(TASK ITEM)
Using the data below, work out how many lines contain the word "icon", then state that number without comment.

(TASK INPUT)

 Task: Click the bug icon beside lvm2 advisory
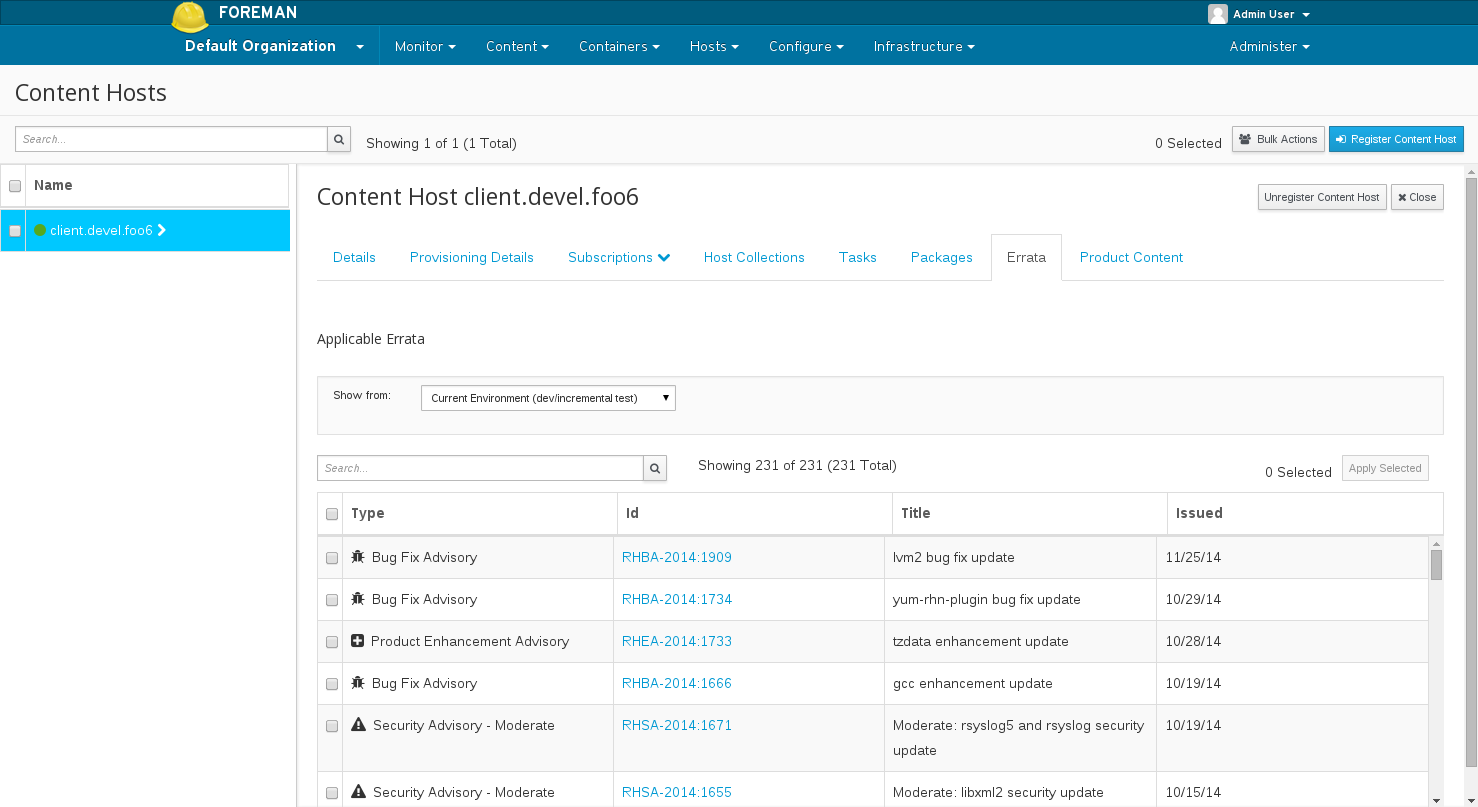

---

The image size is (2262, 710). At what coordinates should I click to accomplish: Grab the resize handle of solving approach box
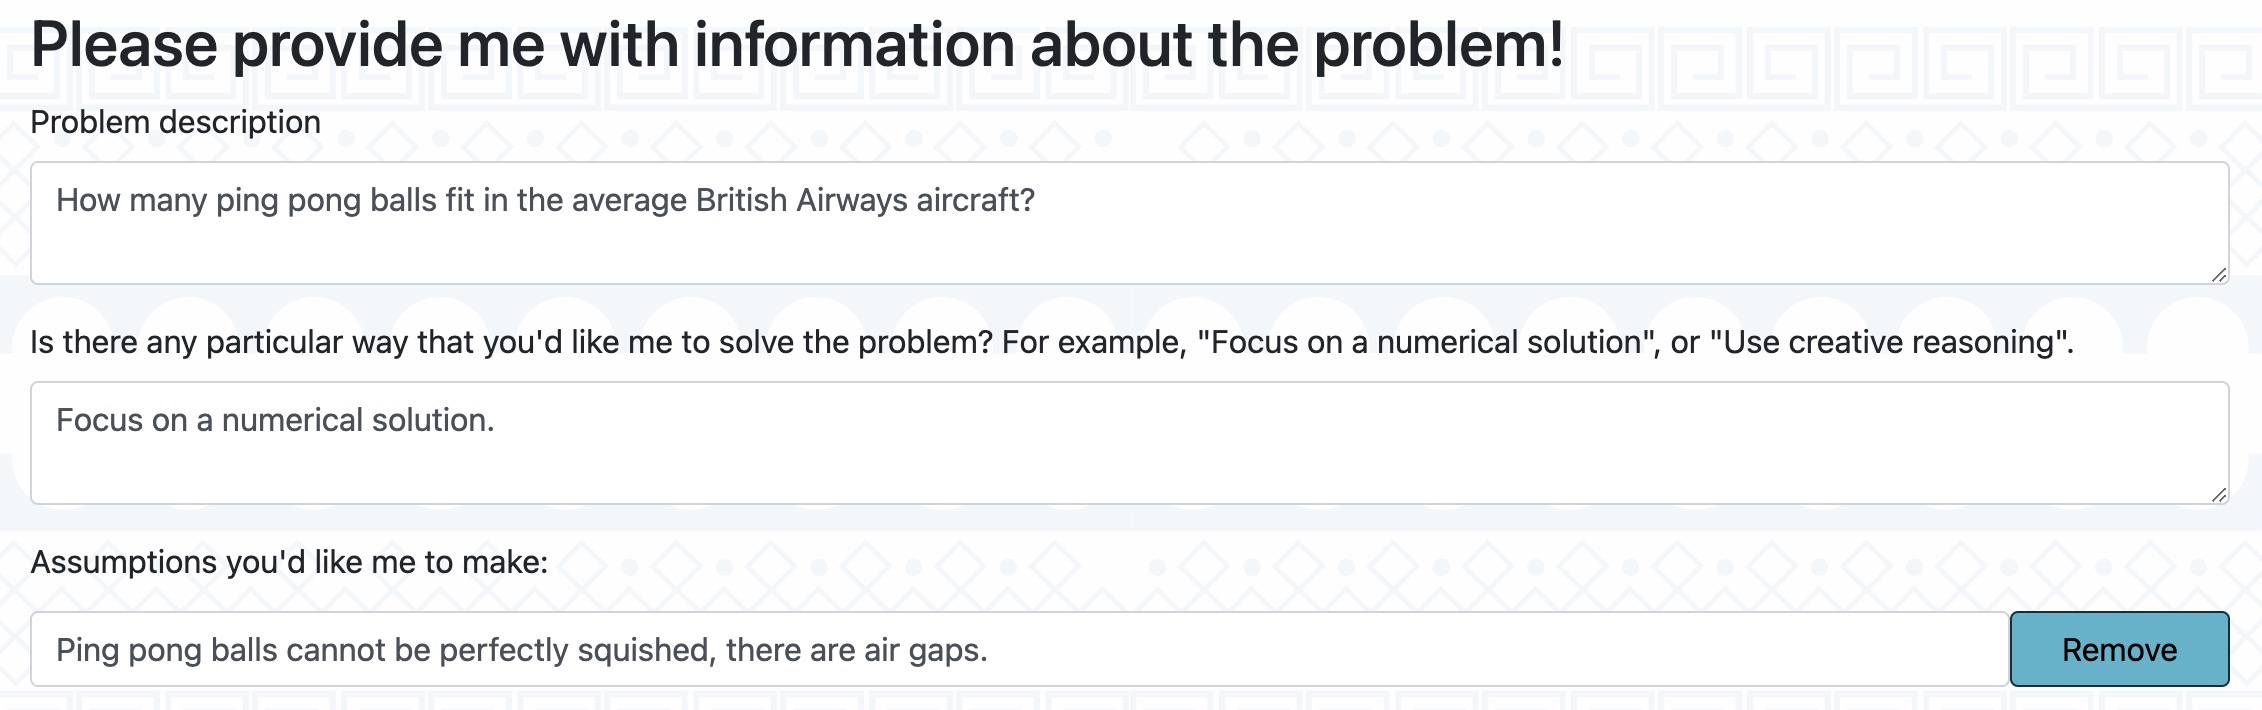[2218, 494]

...

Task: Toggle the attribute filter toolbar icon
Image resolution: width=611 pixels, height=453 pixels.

(THE ANSWER)
2